There are a ton of recipes for mock tuna out there. But while I was reading through the many recipes, I saw one piece of advice that really made sense to me: if you don't usually put x-ingredient into regular tuna salad, don't put it into your mock tuna. So as I looked through the recipes online, I ruled out those that included dijon mustard and other odd-sounding inclusions and created one that had the ingredients that I consider essential to a good tuna salad or chicken salad sandwich.

The recipe that I used I adapted from a posting on Chez Bettay: The Vegan Gourmet.  My modified recipe follows, but feel free to made modifications to suit your own taste. I served mine as part of an open-faced sandwich, nestled on top of fresh-sliced tomatoes, baby spinach, and a slice of homemade 100% whole wheat bread.

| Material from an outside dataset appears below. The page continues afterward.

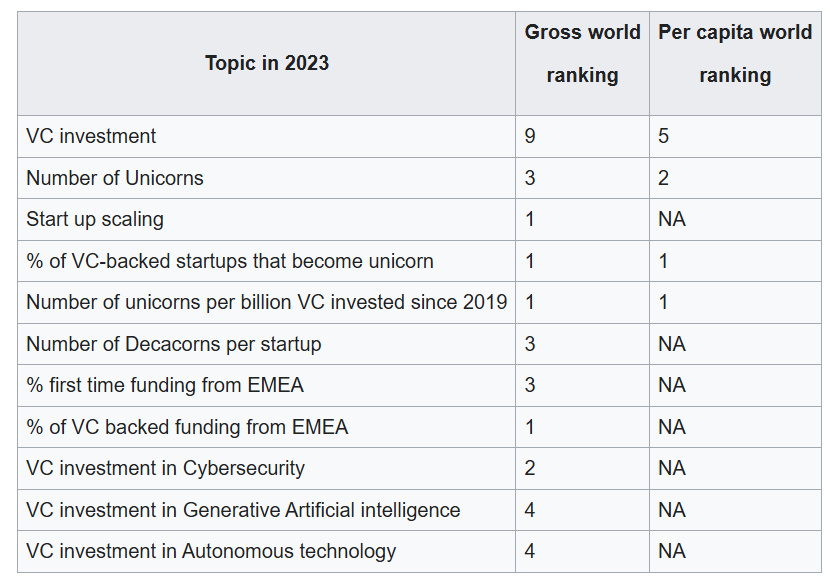Select the "Number of Unicorns" cell
The height and width of the screenshot is (586, 830).
(x=115, y=178)
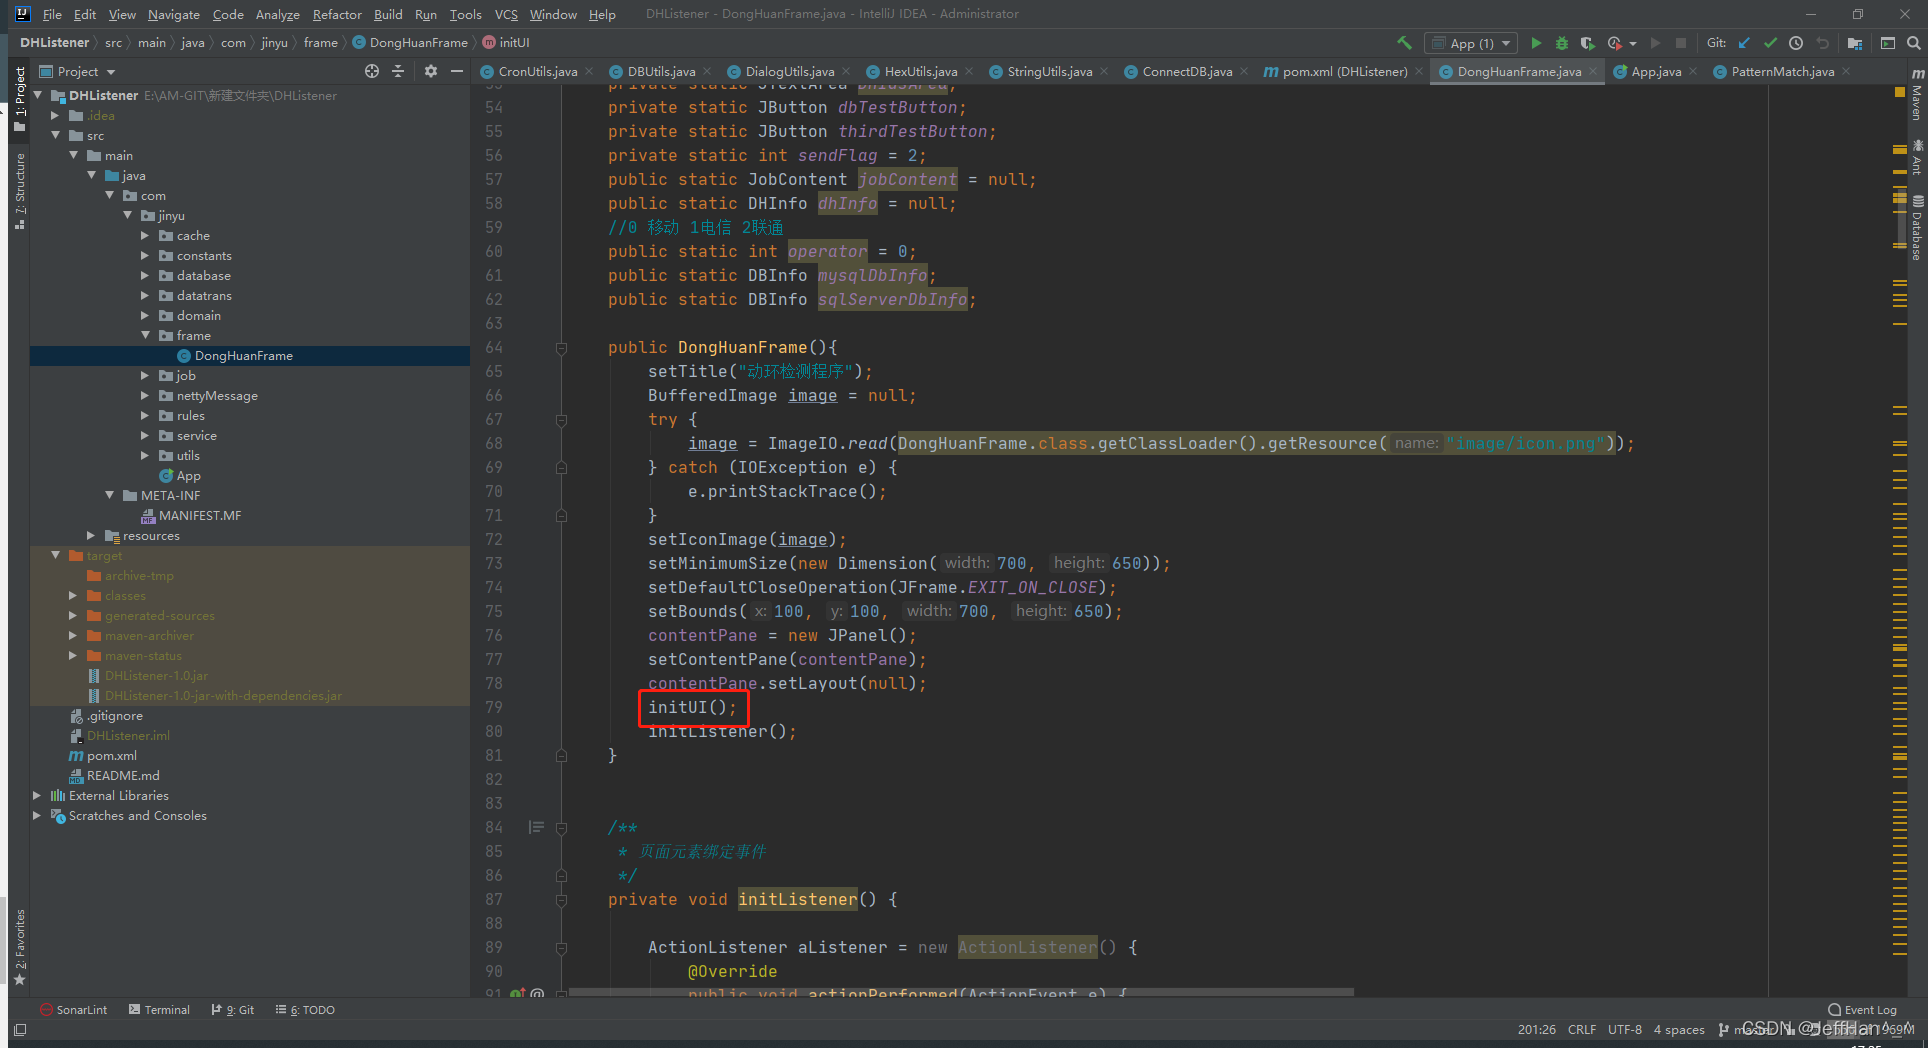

It was also good on crackers, and (as pictured) as an actual "salad"

Mock Tuna Salad

1 cup finely diced organic celery
2 15-ounce cans organic garbanzo beans, rinsed and drained
4 green onions, finely sliced (both white and green parts)
1 tablespoon nutritional yeast flakes
1 tablespoon dried dill weed

1 tablespoon fresh lime juice
1/2 cup Vegenaise or organic mayonaise
1/4 cup organic dill pickle relish or finely diced dill pickles
sea salt and fresh ground black pepper, to taste


1. Put the drained garbanzo beans into a food processor and pulse 5-6 times until roughly ground. Scrape into a large mixing bowl and set aside.

2. Add the celery and green onions to the bean mixture and stir to combine.

3. Sprinkle the remaining ingredients over the bowl's contents and mix together until creamy and combined.

*While the recipe is better after 24 hours in the fridge (to let the flavors mingle), it was also great freshly made as well.


  1. If it makes any difference, I am no longer a vegetarian due to the advice of our Naturopathic Doctor, who says it is nearly impossible to get the proper amount of protein from a meat free diet. There is good, healthy meat at Sheridan's Fruit Company on SE Stark and MLK in downtown PDX - Silvie Valley or Pleasant Hills for beef and Draper Valley for chicken (though no boneless - knife welding class!). I definitely notice a taste difference and both farms are free range 100% organic, vegetarian feed.

  2. We are not completely meat free here either, but I'm not "buying" meat from the grocery store. We have home-grown pork (that Corey's parents raised and that we butchered ourselves) and beef (that was grass-fed and finished by friends of ours--locally butchered as well). And as far as chicken goes, I buy pastured whole chickens locally. We are really looking at building a chicken coop and raising our own laying hens this year too. Otherwise, nothing else. I would say that I eat meat 3-4 meals per week, and try to make sure I have beans, quinoa, and other "protein" sources when meat isn't on the table. It is amazing the difference between "real" meat and the rest. And I know that some complain about the cost--but if you are eating it truly in moderation, it's not too bad.